[Item position records]
☆ ☆ ☆ ☆

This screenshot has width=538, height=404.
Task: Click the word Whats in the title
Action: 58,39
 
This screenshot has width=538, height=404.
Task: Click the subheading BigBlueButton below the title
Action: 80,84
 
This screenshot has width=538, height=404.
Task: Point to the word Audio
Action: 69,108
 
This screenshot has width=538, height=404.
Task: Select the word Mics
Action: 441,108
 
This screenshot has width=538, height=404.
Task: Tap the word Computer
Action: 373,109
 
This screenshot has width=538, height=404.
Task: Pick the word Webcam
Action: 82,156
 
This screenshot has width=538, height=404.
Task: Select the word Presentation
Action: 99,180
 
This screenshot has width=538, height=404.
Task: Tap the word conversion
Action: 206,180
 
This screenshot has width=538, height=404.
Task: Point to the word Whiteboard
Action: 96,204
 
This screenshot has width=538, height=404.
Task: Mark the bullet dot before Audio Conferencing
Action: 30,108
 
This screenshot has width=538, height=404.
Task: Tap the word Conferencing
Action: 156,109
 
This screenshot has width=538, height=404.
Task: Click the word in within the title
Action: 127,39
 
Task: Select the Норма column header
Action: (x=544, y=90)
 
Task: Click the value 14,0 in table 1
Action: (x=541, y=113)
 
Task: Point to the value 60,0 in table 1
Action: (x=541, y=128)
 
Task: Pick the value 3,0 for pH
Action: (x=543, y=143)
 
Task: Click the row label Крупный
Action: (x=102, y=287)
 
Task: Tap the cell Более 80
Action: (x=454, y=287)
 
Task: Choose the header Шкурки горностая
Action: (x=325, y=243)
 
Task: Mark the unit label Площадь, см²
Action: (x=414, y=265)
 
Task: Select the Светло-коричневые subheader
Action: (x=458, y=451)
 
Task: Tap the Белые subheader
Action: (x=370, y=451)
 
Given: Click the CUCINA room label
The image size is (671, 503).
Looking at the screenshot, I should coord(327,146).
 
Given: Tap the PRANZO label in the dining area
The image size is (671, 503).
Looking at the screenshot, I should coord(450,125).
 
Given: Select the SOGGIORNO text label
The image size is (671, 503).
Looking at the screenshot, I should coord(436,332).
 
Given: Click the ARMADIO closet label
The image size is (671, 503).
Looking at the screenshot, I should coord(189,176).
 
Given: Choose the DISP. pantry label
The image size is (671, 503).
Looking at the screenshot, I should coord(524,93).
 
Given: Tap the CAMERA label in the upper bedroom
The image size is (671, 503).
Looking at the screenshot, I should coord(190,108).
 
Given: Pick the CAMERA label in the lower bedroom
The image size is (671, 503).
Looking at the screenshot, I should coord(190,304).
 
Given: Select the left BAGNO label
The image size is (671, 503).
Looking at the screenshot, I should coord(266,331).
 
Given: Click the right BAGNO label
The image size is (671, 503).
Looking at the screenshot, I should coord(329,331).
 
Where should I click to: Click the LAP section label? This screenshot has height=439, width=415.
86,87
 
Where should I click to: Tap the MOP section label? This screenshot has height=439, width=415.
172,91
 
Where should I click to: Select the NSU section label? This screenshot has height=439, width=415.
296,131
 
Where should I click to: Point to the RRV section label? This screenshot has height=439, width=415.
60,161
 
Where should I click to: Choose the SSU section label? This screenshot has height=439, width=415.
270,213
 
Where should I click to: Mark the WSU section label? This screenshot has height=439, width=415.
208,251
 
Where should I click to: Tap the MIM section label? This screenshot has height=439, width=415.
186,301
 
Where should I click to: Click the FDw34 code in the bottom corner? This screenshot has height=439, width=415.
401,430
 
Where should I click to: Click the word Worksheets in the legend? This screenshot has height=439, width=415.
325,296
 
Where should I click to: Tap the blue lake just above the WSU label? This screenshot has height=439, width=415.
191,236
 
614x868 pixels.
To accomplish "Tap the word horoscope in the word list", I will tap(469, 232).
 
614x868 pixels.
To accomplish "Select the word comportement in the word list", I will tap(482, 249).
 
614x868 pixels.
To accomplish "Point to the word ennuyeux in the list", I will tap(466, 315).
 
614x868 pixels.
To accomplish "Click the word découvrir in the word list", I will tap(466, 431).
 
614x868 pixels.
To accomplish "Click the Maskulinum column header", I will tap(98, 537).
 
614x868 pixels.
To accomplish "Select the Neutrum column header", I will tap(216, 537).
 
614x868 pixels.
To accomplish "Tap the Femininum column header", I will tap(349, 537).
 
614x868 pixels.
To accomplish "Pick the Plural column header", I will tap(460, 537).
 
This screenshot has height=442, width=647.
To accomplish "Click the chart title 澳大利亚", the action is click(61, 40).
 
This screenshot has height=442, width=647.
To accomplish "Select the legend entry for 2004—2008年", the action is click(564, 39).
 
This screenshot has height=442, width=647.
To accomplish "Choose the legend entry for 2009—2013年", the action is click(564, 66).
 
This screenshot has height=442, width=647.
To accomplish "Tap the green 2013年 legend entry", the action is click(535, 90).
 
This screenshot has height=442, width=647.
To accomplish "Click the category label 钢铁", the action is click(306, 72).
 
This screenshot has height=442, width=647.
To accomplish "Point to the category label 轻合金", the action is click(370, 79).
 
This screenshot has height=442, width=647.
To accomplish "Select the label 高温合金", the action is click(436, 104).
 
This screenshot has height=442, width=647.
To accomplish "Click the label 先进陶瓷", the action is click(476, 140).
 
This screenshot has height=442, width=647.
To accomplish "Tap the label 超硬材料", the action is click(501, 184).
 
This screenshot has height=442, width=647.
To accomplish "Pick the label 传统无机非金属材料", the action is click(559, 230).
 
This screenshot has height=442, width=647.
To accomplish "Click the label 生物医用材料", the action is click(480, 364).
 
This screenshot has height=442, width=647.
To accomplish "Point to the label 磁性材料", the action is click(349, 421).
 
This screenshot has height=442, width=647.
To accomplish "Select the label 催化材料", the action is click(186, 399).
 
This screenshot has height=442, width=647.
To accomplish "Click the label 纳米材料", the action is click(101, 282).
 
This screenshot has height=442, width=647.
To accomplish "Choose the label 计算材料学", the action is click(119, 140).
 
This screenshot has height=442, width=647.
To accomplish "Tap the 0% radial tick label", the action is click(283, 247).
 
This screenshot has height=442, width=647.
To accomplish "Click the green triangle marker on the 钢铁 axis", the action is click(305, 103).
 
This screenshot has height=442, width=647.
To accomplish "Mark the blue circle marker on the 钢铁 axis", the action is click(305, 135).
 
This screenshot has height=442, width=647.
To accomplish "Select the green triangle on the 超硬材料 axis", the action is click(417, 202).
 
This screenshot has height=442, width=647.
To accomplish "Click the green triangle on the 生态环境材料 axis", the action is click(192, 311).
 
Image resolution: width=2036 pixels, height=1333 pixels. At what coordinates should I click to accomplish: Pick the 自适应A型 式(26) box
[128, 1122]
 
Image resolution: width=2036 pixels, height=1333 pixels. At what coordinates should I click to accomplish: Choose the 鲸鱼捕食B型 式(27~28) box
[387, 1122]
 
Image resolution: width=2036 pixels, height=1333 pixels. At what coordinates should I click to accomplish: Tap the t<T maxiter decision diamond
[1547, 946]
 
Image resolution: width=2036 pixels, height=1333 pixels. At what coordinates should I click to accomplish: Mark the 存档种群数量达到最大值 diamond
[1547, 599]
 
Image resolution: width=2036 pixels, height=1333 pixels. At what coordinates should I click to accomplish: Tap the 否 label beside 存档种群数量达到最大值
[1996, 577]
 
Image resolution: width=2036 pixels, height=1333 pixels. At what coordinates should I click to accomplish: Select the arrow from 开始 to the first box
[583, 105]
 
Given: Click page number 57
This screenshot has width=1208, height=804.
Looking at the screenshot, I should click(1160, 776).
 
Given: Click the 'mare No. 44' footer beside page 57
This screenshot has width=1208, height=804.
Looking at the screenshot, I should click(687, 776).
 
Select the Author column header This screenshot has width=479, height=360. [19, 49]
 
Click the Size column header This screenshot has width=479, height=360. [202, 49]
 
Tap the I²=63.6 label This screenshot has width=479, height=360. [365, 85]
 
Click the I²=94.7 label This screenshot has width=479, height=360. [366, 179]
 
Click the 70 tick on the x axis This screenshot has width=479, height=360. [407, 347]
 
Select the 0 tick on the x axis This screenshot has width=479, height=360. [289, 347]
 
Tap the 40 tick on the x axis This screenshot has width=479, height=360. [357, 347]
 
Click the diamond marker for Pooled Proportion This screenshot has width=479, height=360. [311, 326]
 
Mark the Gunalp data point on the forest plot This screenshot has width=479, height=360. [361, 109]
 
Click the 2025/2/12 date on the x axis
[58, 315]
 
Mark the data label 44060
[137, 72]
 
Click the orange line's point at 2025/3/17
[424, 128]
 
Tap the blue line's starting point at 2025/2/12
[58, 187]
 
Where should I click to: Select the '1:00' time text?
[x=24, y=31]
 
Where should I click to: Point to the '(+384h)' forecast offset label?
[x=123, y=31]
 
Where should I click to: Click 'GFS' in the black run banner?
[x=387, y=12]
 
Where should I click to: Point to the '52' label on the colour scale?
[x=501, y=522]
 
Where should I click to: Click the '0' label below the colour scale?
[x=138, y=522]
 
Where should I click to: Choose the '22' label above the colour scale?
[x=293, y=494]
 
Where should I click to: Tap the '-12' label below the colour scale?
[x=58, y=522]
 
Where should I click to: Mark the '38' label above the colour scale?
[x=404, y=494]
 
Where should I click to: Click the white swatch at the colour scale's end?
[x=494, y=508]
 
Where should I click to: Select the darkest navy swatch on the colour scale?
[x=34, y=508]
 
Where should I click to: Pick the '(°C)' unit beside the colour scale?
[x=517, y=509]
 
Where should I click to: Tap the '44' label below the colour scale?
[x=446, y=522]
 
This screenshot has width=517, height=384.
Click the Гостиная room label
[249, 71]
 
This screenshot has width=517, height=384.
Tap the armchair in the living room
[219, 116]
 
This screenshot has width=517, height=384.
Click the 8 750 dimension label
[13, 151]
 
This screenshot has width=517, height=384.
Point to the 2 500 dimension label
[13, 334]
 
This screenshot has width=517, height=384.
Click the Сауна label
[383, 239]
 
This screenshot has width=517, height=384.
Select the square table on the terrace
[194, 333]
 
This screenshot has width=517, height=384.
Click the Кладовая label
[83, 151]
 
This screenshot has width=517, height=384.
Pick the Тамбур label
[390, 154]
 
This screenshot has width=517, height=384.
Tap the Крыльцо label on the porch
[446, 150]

☆ ☆ ☆ ☆

→ **Given task**: Locate every line in the records above that contains the string "resolution", treating case as significant, and copy each such line in full.

→ **Solution to this problem**:
Image resolution: width=2036 pixels, height=1333 pixels. At what coordinates should I click to accomplish: Pick the 自适应A型 式(26) box
Image resolution: width=2036 pixels, height=1333 pixels. At what coordinates should I click to accomplish: Choose the 鲸鱼捕食B型 式(27~28) box
Image resolution: width=2036 pixels, height=1333 pixels. At what coordinates should I click to accomplish: Tap the t<T maxiter decision diamond
Image resolution: width=2036 pixels, height=1333 pixels. At what coordinates should I click to accomplish: Mark the 存档种群数量达到最大值 diamond
Image resolution: width=2036 pixels, height=1333 pixels. At what coordinates should I click to accomplish: Tap the 否 label beside 存档种群数量达到最大值
Image resolution: width=2036 pixels, height=1333 pixels. At what coordinates should I click to accomplish: Select the arrow from 开始 to the first box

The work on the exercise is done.